[[ DATA RECORDS, beginning ]]

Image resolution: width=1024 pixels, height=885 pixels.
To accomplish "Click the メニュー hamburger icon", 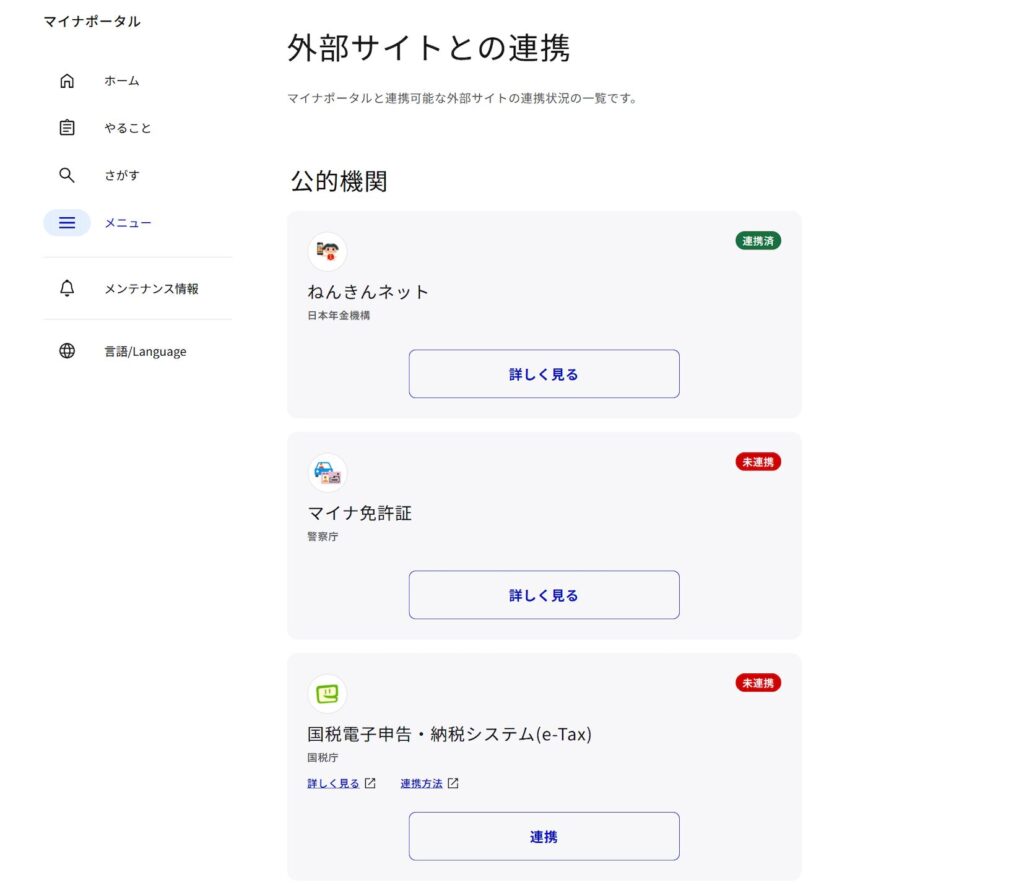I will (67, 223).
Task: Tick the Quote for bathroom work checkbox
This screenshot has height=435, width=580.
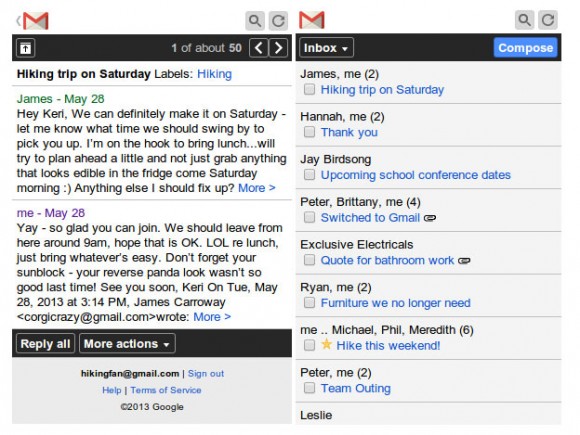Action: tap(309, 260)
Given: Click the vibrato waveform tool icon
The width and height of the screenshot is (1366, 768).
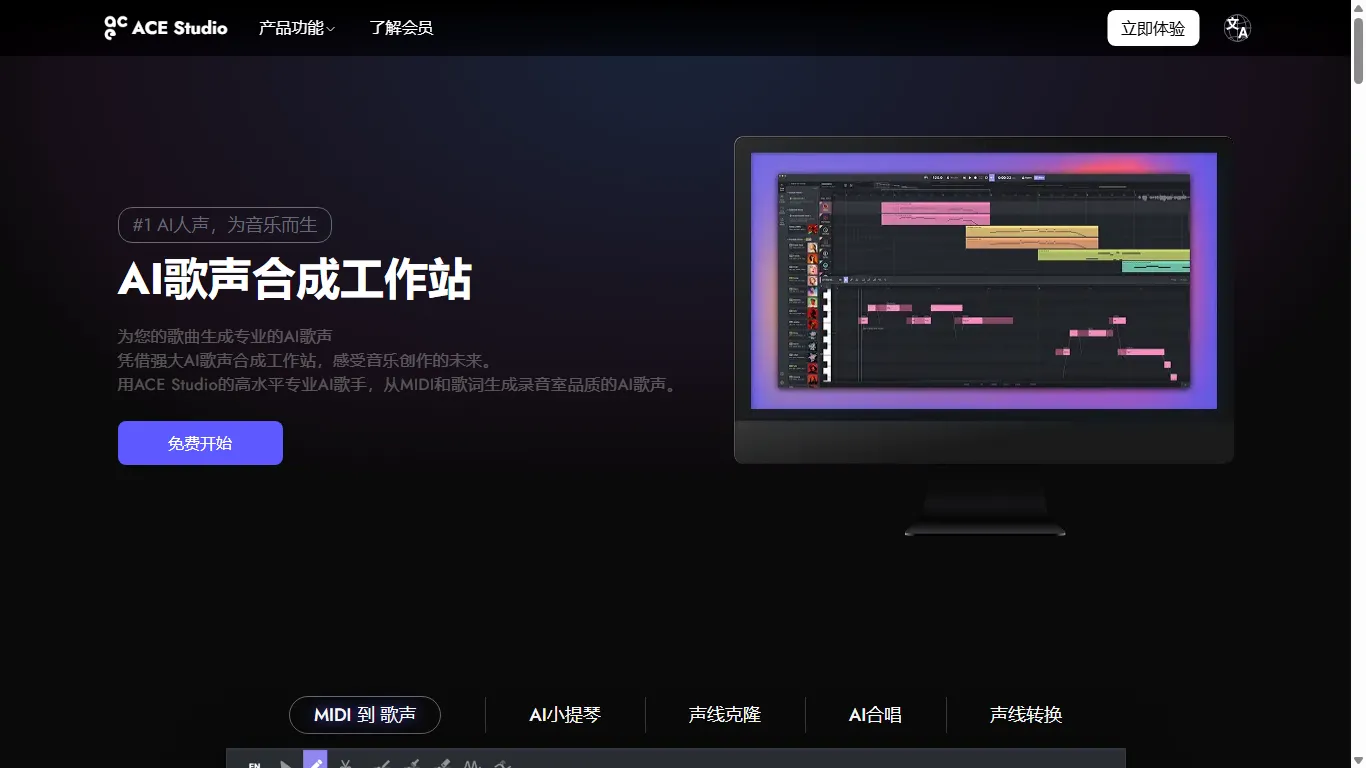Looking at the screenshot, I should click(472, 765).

[[ DATA RECORDS, end ]]
[[ DATA RECORDS, beginning ]]

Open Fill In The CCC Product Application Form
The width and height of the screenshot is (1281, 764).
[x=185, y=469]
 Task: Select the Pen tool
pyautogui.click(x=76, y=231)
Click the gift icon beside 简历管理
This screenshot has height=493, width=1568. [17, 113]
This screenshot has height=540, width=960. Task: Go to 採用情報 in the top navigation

[[ DATA RECORDS, end ]]
[[ DATA RECORDS, beginning ]]

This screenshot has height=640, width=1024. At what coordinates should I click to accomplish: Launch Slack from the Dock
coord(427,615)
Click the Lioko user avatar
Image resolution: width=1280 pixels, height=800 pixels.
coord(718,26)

[[ DATA RECORDS, end ]]

**EXERCISE INSTRUCTIONS:** Please, from the material above, copy only the lines from the line with "Open Fill In The CCC Product Application Form" up to and including the line with "This screenshot has height=540, width=960.", exactly as written.

**RESPONSE TO THE TASK:**
Open Fill In The CCC Product Application Form
The width and height of the screenshot is (1281, 764).
[x=185, y=469]
 Task: Select the Pen tool
pyautogui.click(x=76, y=231)
Click the gift icon beside 简历管理
This screenshot has height=493, width=1568. [17, 113]
This screenshot has height=540, width=960. Task: Go to 採用情報 in the top navigation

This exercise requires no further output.